Dataset excerpts:
[Start of section]
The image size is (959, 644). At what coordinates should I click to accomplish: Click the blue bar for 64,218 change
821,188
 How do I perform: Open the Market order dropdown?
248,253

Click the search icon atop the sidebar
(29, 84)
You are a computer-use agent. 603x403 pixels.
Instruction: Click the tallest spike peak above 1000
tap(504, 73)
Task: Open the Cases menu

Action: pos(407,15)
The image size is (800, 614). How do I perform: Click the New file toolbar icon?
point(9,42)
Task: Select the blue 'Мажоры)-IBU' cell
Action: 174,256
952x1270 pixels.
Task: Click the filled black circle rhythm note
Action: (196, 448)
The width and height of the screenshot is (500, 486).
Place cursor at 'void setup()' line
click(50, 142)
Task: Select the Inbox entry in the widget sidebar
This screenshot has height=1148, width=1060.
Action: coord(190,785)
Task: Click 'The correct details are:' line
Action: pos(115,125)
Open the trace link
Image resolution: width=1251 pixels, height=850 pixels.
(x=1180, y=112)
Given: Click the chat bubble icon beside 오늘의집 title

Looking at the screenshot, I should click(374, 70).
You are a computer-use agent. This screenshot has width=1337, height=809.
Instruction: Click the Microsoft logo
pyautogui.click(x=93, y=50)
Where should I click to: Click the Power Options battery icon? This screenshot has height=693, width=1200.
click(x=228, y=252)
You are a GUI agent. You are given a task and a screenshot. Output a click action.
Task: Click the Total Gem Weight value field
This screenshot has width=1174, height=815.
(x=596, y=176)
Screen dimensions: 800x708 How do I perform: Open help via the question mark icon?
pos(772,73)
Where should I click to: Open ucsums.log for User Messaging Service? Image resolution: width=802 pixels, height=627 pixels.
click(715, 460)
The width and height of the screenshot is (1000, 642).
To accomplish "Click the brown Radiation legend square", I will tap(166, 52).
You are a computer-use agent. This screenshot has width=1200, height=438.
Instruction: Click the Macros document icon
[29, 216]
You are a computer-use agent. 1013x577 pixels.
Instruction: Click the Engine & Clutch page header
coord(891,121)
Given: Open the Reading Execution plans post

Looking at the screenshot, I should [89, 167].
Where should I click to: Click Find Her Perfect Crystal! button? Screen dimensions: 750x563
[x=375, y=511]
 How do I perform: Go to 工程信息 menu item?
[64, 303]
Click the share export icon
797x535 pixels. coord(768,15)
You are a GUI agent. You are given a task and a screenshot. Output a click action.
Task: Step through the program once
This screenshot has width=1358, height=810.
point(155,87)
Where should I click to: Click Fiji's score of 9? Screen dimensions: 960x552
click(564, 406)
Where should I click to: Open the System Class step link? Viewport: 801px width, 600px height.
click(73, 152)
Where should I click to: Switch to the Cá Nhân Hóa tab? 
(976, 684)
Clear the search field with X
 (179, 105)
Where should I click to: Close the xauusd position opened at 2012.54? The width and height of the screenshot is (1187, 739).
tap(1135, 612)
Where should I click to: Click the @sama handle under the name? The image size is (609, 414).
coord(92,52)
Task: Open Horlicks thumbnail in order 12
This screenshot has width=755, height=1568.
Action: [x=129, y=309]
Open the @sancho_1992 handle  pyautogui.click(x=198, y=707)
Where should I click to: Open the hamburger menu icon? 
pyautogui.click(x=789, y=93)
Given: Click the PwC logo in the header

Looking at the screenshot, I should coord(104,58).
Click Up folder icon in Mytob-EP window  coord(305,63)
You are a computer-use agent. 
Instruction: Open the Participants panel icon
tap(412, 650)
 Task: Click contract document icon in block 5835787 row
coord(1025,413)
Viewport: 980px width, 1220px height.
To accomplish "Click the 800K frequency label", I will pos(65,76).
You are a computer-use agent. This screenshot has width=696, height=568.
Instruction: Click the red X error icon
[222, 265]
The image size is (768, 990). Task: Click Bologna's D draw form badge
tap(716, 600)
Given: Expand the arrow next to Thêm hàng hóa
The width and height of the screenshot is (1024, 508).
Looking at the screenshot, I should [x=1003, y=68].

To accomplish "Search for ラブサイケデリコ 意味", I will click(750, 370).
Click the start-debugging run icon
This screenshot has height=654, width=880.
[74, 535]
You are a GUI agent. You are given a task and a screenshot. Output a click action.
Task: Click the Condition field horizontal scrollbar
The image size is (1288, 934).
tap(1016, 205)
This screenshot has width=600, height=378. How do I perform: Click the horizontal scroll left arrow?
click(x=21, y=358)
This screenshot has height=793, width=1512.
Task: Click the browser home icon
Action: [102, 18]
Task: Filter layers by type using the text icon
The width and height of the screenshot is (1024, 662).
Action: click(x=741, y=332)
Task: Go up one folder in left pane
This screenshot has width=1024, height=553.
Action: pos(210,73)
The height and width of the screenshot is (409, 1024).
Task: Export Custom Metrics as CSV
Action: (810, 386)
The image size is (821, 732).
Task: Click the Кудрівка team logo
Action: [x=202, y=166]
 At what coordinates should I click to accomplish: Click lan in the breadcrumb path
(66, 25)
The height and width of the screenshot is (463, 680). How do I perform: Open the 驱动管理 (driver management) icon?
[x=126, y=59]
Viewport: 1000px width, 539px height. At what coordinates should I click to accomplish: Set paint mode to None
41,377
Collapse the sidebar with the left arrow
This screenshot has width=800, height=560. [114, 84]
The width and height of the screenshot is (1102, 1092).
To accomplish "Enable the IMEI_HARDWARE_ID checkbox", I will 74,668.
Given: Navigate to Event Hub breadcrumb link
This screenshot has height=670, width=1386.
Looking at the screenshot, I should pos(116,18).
[End of section]
Task goal: Return each line of the material in which the string "will" can be found.

Final answer:
To accomplish "Click the brown Radiation legend square", I will tap(166, 52).
To accomplish "Click the 800K frequency label", I will pos(65,76).
To accomplish "Search for ラブサイケデリコ 意味", I will click(750, 370).
To accomplish "Enable the IMEI_HARDWARE_ID checkbox", I will 74,668.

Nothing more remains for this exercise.